The first Michael Pollan book I ever read was Second Nature.  Even if I weren’t a gardener, his incredible writing style would have hooked be completely.

 

 

 

 

 

In The Biology of Belief: Unleashing the Power of Consciousness, Matter, and Miracles, Dr. Bruce Lipton will surely change your ideas about what is true!  And, if you ever get the opportunity to hear Dr. Lipton in person, I recommend going.  I’m not kidding when I say the man radiates Love. 

 

 

 

 

We all need a Yes!
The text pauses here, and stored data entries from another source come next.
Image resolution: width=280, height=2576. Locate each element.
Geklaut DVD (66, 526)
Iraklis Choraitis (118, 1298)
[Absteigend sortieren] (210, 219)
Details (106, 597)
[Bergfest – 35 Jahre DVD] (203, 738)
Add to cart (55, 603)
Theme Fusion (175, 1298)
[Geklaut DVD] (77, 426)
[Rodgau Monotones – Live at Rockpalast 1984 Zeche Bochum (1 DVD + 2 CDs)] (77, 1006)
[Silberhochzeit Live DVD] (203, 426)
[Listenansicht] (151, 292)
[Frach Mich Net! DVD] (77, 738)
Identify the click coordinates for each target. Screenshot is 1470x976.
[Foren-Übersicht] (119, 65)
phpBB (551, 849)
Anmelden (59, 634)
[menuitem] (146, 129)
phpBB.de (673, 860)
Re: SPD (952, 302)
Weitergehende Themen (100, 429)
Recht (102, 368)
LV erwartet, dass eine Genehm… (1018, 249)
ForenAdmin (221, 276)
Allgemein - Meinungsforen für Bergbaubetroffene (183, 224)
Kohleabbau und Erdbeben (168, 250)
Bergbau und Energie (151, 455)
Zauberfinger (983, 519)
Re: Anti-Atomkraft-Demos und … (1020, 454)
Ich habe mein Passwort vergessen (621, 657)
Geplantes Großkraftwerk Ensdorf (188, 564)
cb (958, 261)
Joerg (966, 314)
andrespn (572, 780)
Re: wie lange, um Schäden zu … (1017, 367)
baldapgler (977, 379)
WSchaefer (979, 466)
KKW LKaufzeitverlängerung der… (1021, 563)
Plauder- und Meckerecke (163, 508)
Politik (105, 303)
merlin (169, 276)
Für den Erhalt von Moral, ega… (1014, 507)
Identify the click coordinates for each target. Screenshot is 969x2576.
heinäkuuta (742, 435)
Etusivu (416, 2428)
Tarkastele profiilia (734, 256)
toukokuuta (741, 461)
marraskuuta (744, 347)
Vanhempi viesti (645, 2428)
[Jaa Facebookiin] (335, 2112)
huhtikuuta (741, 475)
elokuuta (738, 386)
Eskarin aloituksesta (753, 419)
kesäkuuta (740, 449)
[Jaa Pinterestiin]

Day from time to time!

 

 

 

 

 

Should you require further proof that giving helps the giver, read The Paradox of Generosity: Giving We Receive, Grasping We Lose.  You will come away with a new interest in sharing, thanks to Christian Smith and Hillary Davidson!

 

 

 

 I read this book so many years ago, and I can still conjure up the feeling of reading it.  It was such an amazing book on so many levels.  I recommend this one, bigtime!  Alice Walker is a genius, pure and simple.

 

 

 

 

Mary Oliver.  I don’t know how she does it.  I recognize her simple words, but the manner in which she plaits them, filigrees them, lights them up, is nothing short of miraculous.  Blue Iris was the first book I read of her poetry, but really, it’s hard to rank her books, so full of wonder and delight are they.

 

 

 

No list of writers who have influenced me would be complete without wonderful Eckhart Tolle.  (My original book version had several quotes from him, but it was too hard to get permission from his editors, so I will just say that he is a blessing to the planet, and if you don’t already know him, you would do yourself a ginormous favor to familiarize yourself with his wisdom.)  He has written several books, the most popular, I think, is The Power of Now, which was a hugely insightful book to me.  For some reason, though, the book he wrote that rocked my own world even more, is A New Earth: Awakening to Your Life’s Purpose. (The difference in how I received them had more, I’m certain, to do with me than with the relative superiority of either book:  They are both outrageously insightful.)  First I read A New Earth, then I listened to it.  It was as if I’d taken in two completely different books!  Try reading AND listening, and see if those two different “intake methods” offer different benefits for you!